I am assuming that the other side of the disc has a small centre hole and some more of the splined part pokes through?

Both ends could be machined parallel and a thick flange made up to bolt between the PTO flange and the flywheel recess. Bolts could then be used to couple everything together.

Except that the bolt heads or nuts would protrude out where you have the ruler now.

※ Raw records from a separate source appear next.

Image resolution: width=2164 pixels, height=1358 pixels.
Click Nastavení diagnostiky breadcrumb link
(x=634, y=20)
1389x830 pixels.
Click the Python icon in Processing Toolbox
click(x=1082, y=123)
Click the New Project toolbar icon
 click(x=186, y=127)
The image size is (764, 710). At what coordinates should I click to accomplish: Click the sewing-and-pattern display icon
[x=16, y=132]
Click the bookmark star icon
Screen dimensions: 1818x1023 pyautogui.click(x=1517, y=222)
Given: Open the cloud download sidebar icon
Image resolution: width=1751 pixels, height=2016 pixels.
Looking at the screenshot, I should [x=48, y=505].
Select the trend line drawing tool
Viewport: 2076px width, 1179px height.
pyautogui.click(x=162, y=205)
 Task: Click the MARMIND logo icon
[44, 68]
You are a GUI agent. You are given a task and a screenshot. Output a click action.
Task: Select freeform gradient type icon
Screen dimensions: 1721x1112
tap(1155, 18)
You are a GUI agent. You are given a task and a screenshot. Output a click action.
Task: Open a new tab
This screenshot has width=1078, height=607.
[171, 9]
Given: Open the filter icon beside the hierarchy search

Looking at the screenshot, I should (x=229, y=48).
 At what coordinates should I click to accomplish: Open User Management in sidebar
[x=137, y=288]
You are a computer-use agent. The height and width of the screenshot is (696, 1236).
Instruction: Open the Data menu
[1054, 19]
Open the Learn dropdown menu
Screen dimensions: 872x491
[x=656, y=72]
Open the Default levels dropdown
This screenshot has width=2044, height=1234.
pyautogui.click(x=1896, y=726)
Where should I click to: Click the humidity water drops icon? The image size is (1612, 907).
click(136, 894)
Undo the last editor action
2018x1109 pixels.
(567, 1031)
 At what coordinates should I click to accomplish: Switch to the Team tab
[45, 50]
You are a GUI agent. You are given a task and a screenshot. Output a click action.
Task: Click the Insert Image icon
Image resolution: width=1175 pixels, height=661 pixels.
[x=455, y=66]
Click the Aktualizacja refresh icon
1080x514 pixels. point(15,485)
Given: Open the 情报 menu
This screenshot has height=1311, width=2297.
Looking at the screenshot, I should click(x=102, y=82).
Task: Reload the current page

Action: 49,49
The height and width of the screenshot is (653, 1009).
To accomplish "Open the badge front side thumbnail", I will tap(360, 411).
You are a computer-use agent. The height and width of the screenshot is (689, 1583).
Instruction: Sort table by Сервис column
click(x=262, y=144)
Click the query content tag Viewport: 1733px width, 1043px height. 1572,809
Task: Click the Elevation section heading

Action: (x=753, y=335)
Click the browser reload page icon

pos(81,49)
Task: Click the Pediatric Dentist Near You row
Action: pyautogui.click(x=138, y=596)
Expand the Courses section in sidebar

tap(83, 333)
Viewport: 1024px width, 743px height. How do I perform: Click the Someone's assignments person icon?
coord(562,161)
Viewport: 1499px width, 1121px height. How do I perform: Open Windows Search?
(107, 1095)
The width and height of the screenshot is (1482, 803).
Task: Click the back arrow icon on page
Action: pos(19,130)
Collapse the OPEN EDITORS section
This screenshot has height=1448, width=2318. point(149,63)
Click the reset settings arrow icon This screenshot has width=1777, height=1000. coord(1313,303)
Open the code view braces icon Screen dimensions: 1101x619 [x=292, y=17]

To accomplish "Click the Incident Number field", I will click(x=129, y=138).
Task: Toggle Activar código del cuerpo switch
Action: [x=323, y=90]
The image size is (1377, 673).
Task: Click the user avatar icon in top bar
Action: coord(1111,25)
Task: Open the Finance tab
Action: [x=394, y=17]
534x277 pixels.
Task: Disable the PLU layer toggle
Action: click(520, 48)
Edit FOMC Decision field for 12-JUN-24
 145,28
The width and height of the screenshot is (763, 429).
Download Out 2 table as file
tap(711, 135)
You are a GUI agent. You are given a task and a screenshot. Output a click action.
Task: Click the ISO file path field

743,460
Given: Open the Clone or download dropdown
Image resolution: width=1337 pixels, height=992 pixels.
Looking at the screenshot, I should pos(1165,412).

So make a steel flange to fit the flywheel and then weld it to the PTO centre both around the rim of the flange and through the holes to plug weld. The steel flange can be made a shrink fit onto the PTO centre so that it is tight and square before welding.
After welding it can be machined true by pressing a shaft through the centre and turning. Alternatively the shaft can be a three part unit. Two cones on a smaller shaft. The shaft can be threaded like a bolt and a nut used to tightern the cones together to locate and centralise the PTO spline. A DTI gauge will confirm it is true.
After turning true the other end of the PTO, where your ruler is, can then have a bearing put on it.

Once the PTO centre is true it can be slipped onto the motor shaft and pressed into the new bearing that you have fitted with a new bearing retainer cap.
A cap screw and shaped plug can be wound into the threaded hole in the end of the shaft to keep the PTO centre pulled in tight.
The welded on part that fits the flywheel will also have a hole in the end that suits a bush for the transmission primary shaft.
The flywheel can then be bolted on to threaded holes with thread lock.